-------- Records supplied --------

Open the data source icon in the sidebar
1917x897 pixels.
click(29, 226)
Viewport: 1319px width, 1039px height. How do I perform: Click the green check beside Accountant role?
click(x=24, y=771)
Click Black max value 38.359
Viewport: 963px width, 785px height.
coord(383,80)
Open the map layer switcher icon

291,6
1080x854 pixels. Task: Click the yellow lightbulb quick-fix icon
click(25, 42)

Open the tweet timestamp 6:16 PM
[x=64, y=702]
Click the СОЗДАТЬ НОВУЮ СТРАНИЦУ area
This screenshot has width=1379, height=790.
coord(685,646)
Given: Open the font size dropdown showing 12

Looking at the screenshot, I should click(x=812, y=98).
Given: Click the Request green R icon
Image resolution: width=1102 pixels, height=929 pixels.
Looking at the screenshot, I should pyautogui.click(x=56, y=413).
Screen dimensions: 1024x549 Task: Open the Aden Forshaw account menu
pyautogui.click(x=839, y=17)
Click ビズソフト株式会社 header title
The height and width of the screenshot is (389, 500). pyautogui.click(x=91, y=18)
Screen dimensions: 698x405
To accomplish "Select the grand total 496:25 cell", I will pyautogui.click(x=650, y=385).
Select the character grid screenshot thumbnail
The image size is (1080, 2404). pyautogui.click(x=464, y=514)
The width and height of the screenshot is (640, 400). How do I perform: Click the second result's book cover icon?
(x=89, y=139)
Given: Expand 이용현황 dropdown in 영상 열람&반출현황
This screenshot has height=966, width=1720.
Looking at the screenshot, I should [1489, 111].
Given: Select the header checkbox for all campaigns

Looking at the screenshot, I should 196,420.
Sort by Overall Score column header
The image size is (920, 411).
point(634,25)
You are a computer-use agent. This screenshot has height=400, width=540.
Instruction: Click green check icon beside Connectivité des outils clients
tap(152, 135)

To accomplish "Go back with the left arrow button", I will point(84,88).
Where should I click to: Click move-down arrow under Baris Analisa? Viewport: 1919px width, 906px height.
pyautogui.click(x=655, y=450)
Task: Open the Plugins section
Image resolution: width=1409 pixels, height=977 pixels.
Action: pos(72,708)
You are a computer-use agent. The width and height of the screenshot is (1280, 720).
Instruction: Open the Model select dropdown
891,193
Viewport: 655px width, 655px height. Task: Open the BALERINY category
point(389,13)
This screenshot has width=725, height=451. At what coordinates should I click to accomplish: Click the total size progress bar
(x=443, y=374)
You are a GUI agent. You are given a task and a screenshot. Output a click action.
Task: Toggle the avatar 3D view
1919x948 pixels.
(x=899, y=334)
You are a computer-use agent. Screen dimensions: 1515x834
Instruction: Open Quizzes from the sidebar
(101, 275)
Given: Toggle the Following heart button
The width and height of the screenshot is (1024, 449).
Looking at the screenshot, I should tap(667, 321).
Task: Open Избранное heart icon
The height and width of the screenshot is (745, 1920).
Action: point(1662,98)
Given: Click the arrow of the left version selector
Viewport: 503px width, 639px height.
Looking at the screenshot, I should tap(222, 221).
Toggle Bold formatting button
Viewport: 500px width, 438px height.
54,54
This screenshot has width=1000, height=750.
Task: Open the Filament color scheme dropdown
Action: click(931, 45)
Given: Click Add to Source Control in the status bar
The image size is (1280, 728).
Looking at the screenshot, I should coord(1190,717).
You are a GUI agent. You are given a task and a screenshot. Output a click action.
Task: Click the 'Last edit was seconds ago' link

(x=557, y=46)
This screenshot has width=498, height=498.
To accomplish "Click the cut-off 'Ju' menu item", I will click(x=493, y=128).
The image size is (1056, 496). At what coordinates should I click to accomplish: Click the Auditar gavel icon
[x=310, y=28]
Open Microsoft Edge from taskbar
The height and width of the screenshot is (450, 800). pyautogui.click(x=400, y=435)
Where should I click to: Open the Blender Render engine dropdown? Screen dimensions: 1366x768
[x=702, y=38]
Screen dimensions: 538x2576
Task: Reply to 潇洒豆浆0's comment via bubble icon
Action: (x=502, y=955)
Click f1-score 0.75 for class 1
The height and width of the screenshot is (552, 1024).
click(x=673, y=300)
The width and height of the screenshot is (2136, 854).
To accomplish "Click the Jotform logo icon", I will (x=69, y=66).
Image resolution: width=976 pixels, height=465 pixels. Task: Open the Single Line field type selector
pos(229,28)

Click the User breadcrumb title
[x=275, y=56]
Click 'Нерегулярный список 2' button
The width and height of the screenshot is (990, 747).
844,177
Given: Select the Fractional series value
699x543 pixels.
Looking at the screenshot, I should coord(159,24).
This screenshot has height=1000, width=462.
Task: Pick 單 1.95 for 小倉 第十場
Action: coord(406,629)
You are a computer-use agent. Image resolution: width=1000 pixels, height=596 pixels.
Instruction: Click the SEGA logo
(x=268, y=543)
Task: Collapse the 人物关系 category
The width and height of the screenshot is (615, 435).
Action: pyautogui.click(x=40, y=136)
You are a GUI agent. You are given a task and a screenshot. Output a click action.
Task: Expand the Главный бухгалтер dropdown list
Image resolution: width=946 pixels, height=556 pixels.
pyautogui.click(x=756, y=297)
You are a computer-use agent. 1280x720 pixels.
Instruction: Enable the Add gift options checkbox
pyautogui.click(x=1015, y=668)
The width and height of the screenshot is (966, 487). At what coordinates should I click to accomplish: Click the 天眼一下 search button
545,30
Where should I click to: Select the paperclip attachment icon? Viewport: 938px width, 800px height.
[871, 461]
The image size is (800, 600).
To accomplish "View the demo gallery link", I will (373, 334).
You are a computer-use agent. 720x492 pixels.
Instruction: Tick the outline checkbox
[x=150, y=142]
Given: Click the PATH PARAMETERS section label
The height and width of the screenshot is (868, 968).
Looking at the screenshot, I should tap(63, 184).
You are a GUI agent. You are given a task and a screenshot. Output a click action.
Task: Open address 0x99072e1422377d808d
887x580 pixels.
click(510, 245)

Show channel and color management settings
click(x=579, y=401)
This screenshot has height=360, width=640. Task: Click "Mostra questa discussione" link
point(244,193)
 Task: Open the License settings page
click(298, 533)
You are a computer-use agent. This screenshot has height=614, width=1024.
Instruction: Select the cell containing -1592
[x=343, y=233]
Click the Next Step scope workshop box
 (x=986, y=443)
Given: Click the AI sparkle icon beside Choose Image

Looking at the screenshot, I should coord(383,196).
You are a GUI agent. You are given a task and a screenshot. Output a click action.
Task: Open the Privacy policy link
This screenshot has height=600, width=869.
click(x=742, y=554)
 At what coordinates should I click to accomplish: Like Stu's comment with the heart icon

--------

All of the data above should be reproduced exactly, with nothing missing.

Open the data source icon in the sidebar
1917x897 pixels.
click(29, 226)
Viewport: 1319px width, 1039px height. How do I perform: Click the green check beside Accountant role?
click(x=24, y=771)
Click Black max value 38.359
Viewport: 963px width, 785px height.
coord(383,80)
Open the map layer switcher icon

291,6
1080x854 pixels. Task: Click the yellow lightbulb quick-fix icon
click(25, 42)

Open the tweet timestamp 6:16 PM
[x=64, y=702]
Click the СОЗДАТЬ НОВУЮ СТРАНИЦУ area
This screenshot has width=1379, height=790.
coord(685,646)
Given: Open the font size dropdown showing 12

Looking at the screenshot, I should click(x=812, y=98).
Given: Click the Request green R icon
Image resolution: width=1102 pixels, height=929 pixels.
Looking at the screenshot, I should pyautogui.click(x=56, y=413).
Screen dimensions: 1024x549 Task: Open the Aden Forshaw account menu
pyautogui.click(x=839, y=17)
Click ビズソフト株式会社 header title
The height and width of the screenshot is (389, 500). pyautogui.click(x=91, y=18)
Screen dimensions: 698x405
To accomplish "Select the grand total 496:25 cell", I will pyautogui.click(x=650, y=385).
Select the character grid screenshot thumbnail
The image size is (1080, 2404). pyautogui.click(x=464, y=514)
The width and height of the screenshot is (640, 400). How do I perform: Click the second result's book cover icon?
(x=89, y=139)
Given: Expand 이용현황 dropdown in 영상 열람&반출현황
This screenshot has height=966, width=1720.
Looking at the screenshot, I should [1489, 111].
Given: Select the header checkbox for all campaigns

Looking at the screenshot, I should 196,420.
Sort by Overall Score column header
The image size is (920, 411).
point(634,25)
You are a computer-use agent. This screenshot has height=400, width=540.
Instruction: Click green check icon beside Connectivité des outils clients
tap(152, 135)

To accomplish "Go back with the left arrow button", I will point(84,88).
Where should I click to: Click move-down arrow under Baris Analisa? Viewport: 1919px width, 906px height.
pyautogui.click(x=655, y=450)
Task: Open the Plugins section
Image resolution: width=1409 pixels, height=977 pixels.
Action: pos(72,708)
You are a computer-use agent. The width and height of the screenshot is (1280, 720).
Instruction: Open the Model select dropdown
891,193
Viewport: 655px width, 655px height. Task: Open the BALERINY category
point(389,13)
This screenshot has width=725, height=451. At what coordinates should I click to accomplish: Click the total size progress bar
(x=443, y=374)
You are a GUI agent. You are given a task and a screenshot. Output a click action.
Task: Toggle the avatar 3D view
1919x948 pixels.
(x=899, y=334)
You are a computer-use agent. Screen dimensions: 1515x834
Instruction: Open Quizzes from the sidebar
(101, 275)
Given: Toggle the Following heart button
The width and height of the screenshot is (1024, 449).
Looking at the screenshot, I should tap(667, 321).
Task: Open Избранное heart icon
The height and width of the screenshot is (745, 1920).
Action: point(1662,98)
Given: Click the arrow of the left version selector
Viewport: 503px width, 639px height.
Looking at the screenshot, I should tap(222, 221).
Toggle Bold formatting button
Viewport: 500px width, 438px height.
54,54
This screenshot has width=1000, height=750.
Task: Open the Filament color scheme dropdown
Action: click(931, 45)
Given: Click Add to Source Control in the status bar
The image size is (1280, 728).
Looking at the screenshot, I should coord(1190,717).
You are a GUI agent. You are given a task and a screenshot. Output a click action.
Task: Click the 'Last edit was seconds ago' link

(x=557, y=46)
This screenshot has width=498, height=498.
To accomplish "Click the cut-off 'Ju' menu item", I will click(x=493, y=128).
The image size is (1056, 496). At what coordinates should I click to accomplish: Click the Auditar gavel icon
[x=310, y=28]
Open Microsoft Edge from taskbar
The height and width of the screenshot is (450, 800). pyautogui.click(x=400, y=435)
Where should I click to: Open the Blender Render engine dropdown? Screen dimensions: 1366x768
[x=702, y=38]
Screen dimensions: 538x2576
Task: Reply to 潇洒豆浆0's comment via bubble icon
Action: (x=502, y=955)
Click f1-score 0.75 for class 1
The height and width of the screenshot is (552, 1024).
click(x=673, y=300)
The width and height of the screenshot is (2136, 854).
To accomplish "Click the Jotform logo icon", I will (x=69, y=66).
Image resolution: width=976 pixels, height=465 pixels. Task: Open the Single Line field type selector
pos(229,28)

Click the User breadcrumb title
[x=275, y=56]
Click 'Нерегулярный список 2' button
The width and height of the screenshot is (990, 747).
844,177
Given: Select the Fractional series value
699x543 pixels.
Looking at the screenshot, I should coord(159,24).
This screenshot has height=1000, width=462.
Task: Pick 單 1.95 for 小倉 第十場
Action: coord(406,629)
You are a computer-use agent. Image resolution: width=1000 pixels, height=596 pixels.
Instruction: Click the SEGA logo
(x=268, y=543)
Task: Collapse the 人物关系 category
The width and height of the screenshot is (615, 435).
Action: pyautogui.click(x=40, y=136)
You are a GUI agent. You are given a task and a screenshot. Output a click action.
Task: Expand the Главный бухгалтер dropdown list
Image resolution: width=946 pixels, height=556 pixels.
pyautogui.click(x=756, y=297)
You are a computer-use agent. 1280x720 pixels.
Instruction: Enable the Add gift options checkbox
pyautogui.click(x=1015, y=668)
The width and height of the screenshot is (966, 487). At what coordinates should I click to accomplish: Click the 天眼一下 search button
545,30
Where should I click to: Select the paperclip attachment icon? Viewport: 938px width, 800px height.
[871, 461]
The image size is (800, 600).
To accomplish "View the demo gallery link", I will (373, 334).
You are a computer-use agent. 720x492 pixels.
Instruction: Tick the outline checkbox
[x=150, y=142]
Given: Click the PATH PARAMETERS section label
The height and width of the screenshot is (868, 968).
Looking at the screenshot, I should tap(63, 184).
You are a GUI agent. You are given a task and a screenshot. Output a click action.
Task: Open address 0x99072e1422377d808d
887x580 pixels.
click(510, 245)

Show channel and color management settings
click(x=579, y=401)
This screenshot has height=360, width=640. Task: Click "Mostra questa discussione" link
point(244,193)
 Task: Open the License settings page
click(298, 533)
You are a computer-use agent. This screenshot has height=614, width=1024.
Instruction: Select the cell containing -1592
[x=343, y=233]
Click the Next Step scope workshop box
 (x=986, y=443)
Given: Click the AI sparkle icon beside Choose Image

Looking at the screenshot, I should coord(383,196).
You are a GUI agent. You are given a task and a screenshot. Output a click action.
Task: Open the Privacy policy link
This screenshot has height=600, width=869.
click(x=742, y=554)
 At what coordinates should I click to accomplish: Like Stu's comment with the heart icon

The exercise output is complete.